Pernikahan dalam ajaran Islam merupakan salah satu bentuk ibadah, yang memberikan kebahagiaan sekaligus pahala. Keinginan untuk menikah adalah fitrah manusia. Islam mendorong hal tersebut, dan tidak menghalangi ekspresi perasaan umatnya.

Anas bin Malik radhiyallahu ‘anhu meriwayatkan sebuah hadis dari Rasulullah shallalahu ‘alaihi wa sallam, beliau bersabda sebagai berikut:

مَنْ تَزَوَّجَ فَقَدْ أُعْطِيَ نِصْفَ الْعِبَادَةِ

Artinya: “Siapa yang menikah maka sungguh ia telah diberi setengahnya ibadah,(HR Abu Ya’la).

BACA JUGA: Ijtihad dalam Hukum Islam dan Peran Ulama Kontemporer

Kecanggihan teknologi pada era sekarang, mendorong sebagian masyarakat untuk melangsungkan akad nikah dengan memanfaatkan platform online, melalui panggilan video atau aplikasi tertentu, terutama pada saat pandemi Covid-19 yang lalu. Tindakan tersebut tentu berdampak pada aspek hukum Islam.

Melangsungkan akad nikah secara online, menunjukkan kepekaan syariat terhadap kepentingan umat di tengah perubahan zaman. Hal ini bertujuan untuk mencapai kemaslahatan.

Terdapat beragam pendapat mengenai keabsahan pernikahan yang dilakukan secara online. Beberapa ulama berpendapat, bahwa pernikahan online hukumnya mubah jika memenuhi rukun nikah, meskipun pelaksanaannya pada waktu dan tempat yang berbeda.

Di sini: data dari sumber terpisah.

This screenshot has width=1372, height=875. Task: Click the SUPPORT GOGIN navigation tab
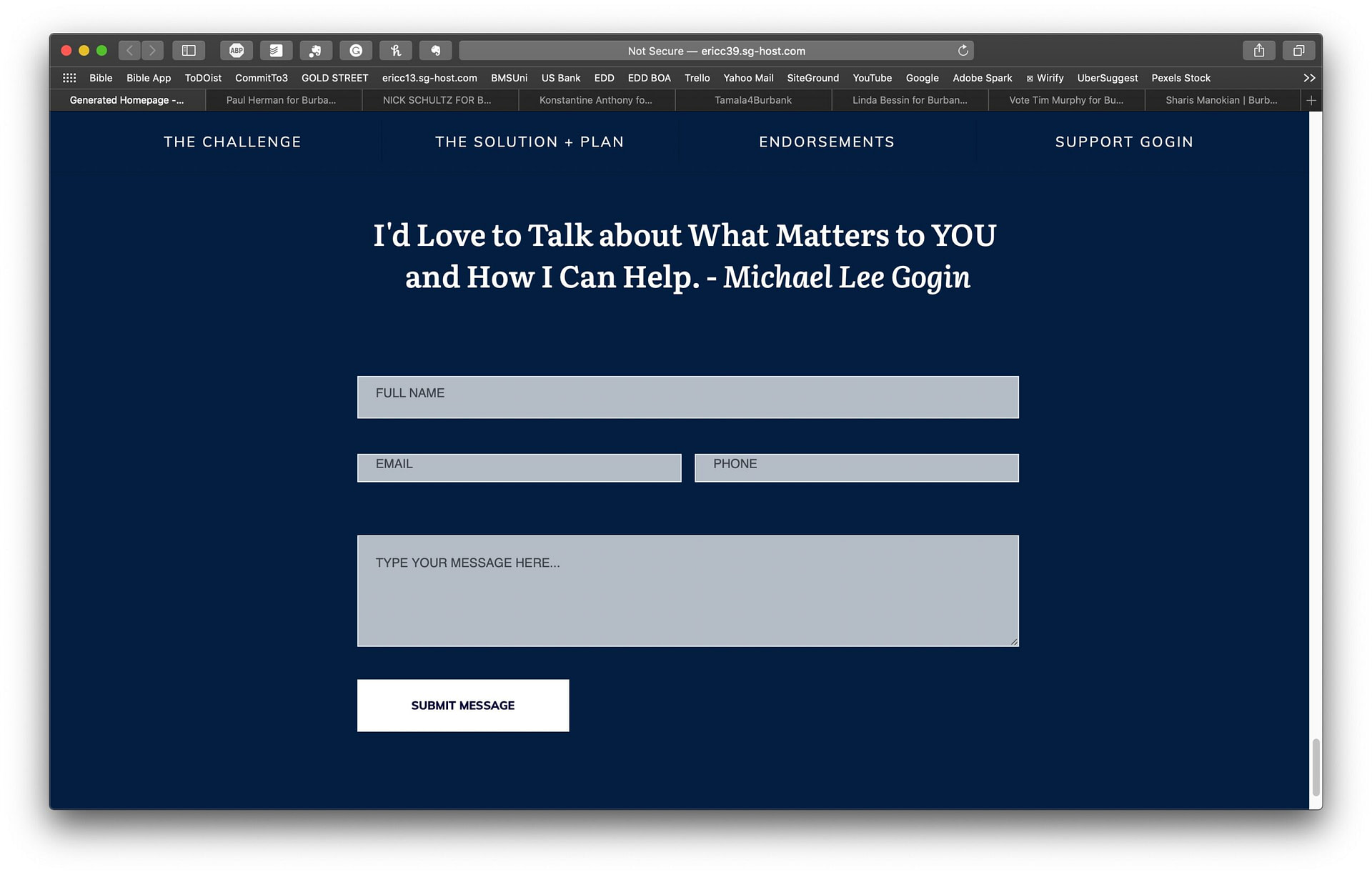1124,141
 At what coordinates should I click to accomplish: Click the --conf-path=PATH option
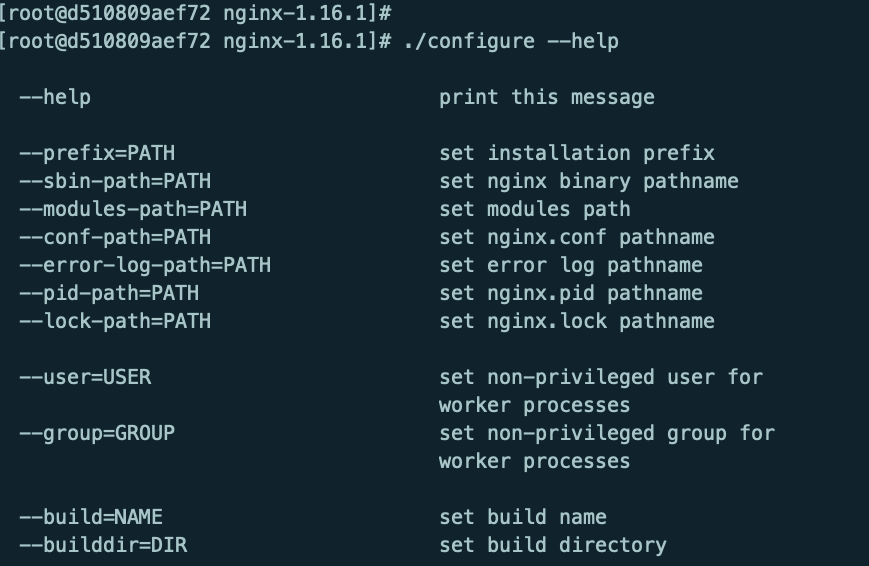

Sementara itu, sebagian ulama berpendapat bahwa pernikahan harus dilangsungkan pada waktu dan tempat yang sama, sesuai dengan syarat-syarat yang melekat pada setiap rukun nikah.

Adapun rukun nikah adalah adanya kedua mempelai, wali nikah bagi mempelai perempuan, dua orang saksi, dan shigat (ijab qabul). Salah satu syarat dari ijab qabul adalah kedua orang yang berakad, yaitu wali dan mempelai laki-laki berada dalam satu tempat. Hal tersebut tidak terpenuhi dalam pelaksanaan pernikahan online.

MUI telah menetapan fatwa dalam Ijtima Ulama ke-7 tahun 2021, yang hasil keputusannya adalah sebagai berikut:

Pertama, pada dasarnya akad nikah hukumnya sah jika memenuhi syarat ijab kabul, yakni dilaksanakan secara ittihad al-majlis (berada dalam satu tempat), dengan lafadz yang sharih (jelas), dan ittishal (bersambung antara ijab dan kabul secara langsung).

Kedua, dalam hal calon mempelai pria dan wali tidak bisa berada dalam satu tempat secara fisik, maka ijab kabul dalam pernikahan dapat dilakukan dengan cara tawkil (mewakilkan).

Ketiga, dalam hal para pihak tidak dapat hadir secara fisik dan/atau tidak dapat mewakilkan (tawkil), pelaksanaan akad nikah secara online dapat dilakukan dengan syarat:

a. Wali nikah, calon pengantin pria, dan dua orang saksi dipastikan terhubung melalui jejaring virtual meliputi suara dan gambar (audio visual).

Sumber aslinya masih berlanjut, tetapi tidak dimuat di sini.